* **TASK TO CARRY OUT**
Range to reproduce from the entries below: the line with "Происшествия (121, 75)", the line with "11 (584, 487)", and every line in between. Give them exactly and give nothing else.

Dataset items

■ ■ ■ ■ ■ ■ ■

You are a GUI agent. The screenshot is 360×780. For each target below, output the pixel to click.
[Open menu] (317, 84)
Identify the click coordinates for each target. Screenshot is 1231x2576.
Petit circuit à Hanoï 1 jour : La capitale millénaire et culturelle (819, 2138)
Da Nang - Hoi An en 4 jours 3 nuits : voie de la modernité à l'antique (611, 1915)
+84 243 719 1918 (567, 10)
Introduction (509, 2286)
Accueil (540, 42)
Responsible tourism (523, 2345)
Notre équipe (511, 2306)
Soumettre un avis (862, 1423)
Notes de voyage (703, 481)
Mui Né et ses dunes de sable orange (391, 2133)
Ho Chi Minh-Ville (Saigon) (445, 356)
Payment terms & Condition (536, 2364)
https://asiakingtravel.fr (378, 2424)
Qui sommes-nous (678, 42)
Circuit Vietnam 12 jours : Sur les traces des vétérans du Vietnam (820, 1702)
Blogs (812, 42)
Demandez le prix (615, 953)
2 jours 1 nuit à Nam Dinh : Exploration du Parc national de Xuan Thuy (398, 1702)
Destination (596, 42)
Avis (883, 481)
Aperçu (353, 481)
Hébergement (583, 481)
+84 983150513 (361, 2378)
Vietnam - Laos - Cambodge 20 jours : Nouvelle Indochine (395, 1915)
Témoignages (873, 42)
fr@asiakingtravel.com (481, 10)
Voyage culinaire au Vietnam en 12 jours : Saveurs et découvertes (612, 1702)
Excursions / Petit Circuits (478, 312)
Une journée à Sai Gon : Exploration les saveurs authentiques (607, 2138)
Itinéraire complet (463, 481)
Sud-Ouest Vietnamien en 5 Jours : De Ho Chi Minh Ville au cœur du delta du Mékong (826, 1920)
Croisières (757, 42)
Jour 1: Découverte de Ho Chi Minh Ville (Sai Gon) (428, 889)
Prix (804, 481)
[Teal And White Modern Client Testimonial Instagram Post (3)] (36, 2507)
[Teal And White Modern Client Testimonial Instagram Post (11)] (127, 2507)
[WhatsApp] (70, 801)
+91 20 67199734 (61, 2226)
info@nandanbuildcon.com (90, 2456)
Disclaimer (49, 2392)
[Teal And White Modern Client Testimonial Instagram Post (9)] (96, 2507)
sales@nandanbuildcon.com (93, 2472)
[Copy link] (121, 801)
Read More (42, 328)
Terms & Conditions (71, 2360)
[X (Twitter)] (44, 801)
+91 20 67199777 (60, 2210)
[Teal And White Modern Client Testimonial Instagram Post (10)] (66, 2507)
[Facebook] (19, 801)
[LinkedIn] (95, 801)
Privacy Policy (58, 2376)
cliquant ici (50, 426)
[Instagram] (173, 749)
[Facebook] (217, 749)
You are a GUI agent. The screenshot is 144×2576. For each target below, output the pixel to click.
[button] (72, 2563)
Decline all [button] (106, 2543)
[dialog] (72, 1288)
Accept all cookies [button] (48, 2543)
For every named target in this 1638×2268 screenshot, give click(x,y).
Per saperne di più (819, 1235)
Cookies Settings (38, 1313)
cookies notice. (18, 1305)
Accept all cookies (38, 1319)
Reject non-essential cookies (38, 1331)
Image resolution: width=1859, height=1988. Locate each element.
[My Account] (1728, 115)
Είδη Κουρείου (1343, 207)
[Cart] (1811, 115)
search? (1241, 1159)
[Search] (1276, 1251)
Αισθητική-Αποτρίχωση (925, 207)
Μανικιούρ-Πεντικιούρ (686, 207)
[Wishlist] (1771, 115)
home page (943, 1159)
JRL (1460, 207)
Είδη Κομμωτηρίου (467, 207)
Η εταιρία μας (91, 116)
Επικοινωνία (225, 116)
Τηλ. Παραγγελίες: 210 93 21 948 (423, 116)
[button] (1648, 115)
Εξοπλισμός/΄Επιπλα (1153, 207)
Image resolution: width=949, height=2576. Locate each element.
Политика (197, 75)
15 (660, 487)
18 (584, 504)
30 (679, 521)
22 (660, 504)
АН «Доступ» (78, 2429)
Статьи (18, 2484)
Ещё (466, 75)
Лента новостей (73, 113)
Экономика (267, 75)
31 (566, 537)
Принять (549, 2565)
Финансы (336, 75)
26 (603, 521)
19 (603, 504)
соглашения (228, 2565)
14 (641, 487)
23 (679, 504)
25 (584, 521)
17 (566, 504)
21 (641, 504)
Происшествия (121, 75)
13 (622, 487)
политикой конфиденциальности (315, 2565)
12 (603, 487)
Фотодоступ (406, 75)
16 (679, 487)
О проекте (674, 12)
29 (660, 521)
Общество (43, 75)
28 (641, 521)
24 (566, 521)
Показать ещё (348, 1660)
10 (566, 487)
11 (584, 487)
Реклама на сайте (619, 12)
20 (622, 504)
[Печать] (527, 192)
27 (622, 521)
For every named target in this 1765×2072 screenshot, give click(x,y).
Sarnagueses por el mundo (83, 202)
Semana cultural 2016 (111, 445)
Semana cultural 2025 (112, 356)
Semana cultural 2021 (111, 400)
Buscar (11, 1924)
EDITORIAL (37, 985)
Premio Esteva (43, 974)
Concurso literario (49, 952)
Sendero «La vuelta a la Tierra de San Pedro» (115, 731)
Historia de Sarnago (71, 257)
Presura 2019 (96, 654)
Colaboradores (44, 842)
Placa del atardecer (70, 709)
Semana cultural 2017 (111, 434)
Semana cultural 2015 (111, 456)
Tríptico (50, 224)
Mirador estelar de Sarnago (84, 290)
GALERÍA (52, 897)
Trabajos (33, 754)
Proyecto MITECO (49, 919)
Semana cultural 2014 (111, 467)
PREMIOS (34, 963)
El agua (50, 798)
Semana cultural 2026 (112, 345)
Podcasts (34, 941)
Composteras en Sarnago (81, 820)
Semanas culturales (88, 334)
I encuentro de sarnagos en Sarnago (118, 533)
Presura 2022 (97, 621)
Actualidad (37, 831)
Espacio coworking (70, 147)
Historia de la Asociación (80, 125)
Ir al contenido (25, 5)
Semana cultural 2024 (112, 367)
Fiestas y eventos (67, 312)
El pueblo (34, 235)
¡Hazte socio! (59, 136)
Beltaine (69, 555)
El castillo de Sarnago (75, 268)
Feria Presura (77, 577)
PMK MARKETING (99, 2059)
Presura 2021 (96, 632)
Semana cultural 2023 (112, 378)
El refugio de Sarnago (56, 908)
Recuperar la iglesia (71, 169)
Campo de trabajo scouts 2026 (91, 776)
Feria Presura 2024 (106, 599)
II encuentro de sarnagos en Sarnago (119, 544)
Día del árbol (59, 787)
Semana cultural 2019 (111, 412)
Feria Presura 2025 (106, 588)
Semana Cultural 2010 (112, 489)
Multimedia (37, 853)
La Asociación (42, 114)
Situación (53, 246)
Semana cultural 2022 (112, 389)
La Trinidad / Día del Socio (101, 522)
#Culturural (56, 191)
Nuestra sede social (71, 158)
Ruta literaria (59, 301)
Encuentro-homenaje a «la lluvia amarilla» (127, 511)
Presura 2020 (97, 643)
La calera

■ ■ ■ ■ ■ ■ ■

* **ANSWER SPACE**
Происшествия (121, 75)
13 (622, 487)
политикой конфиденциальности (315, 2565)
12 (603, 487)
Фотодоступ (406, 75)
16 (679, 487)
О проекте (674, 12)
29 (660, 521)
Общество (43, 75)
28 (641, 521)
24 (566, 521)
Показать ещё (348, 1660)
10 (566, 487)
11 (584, 487)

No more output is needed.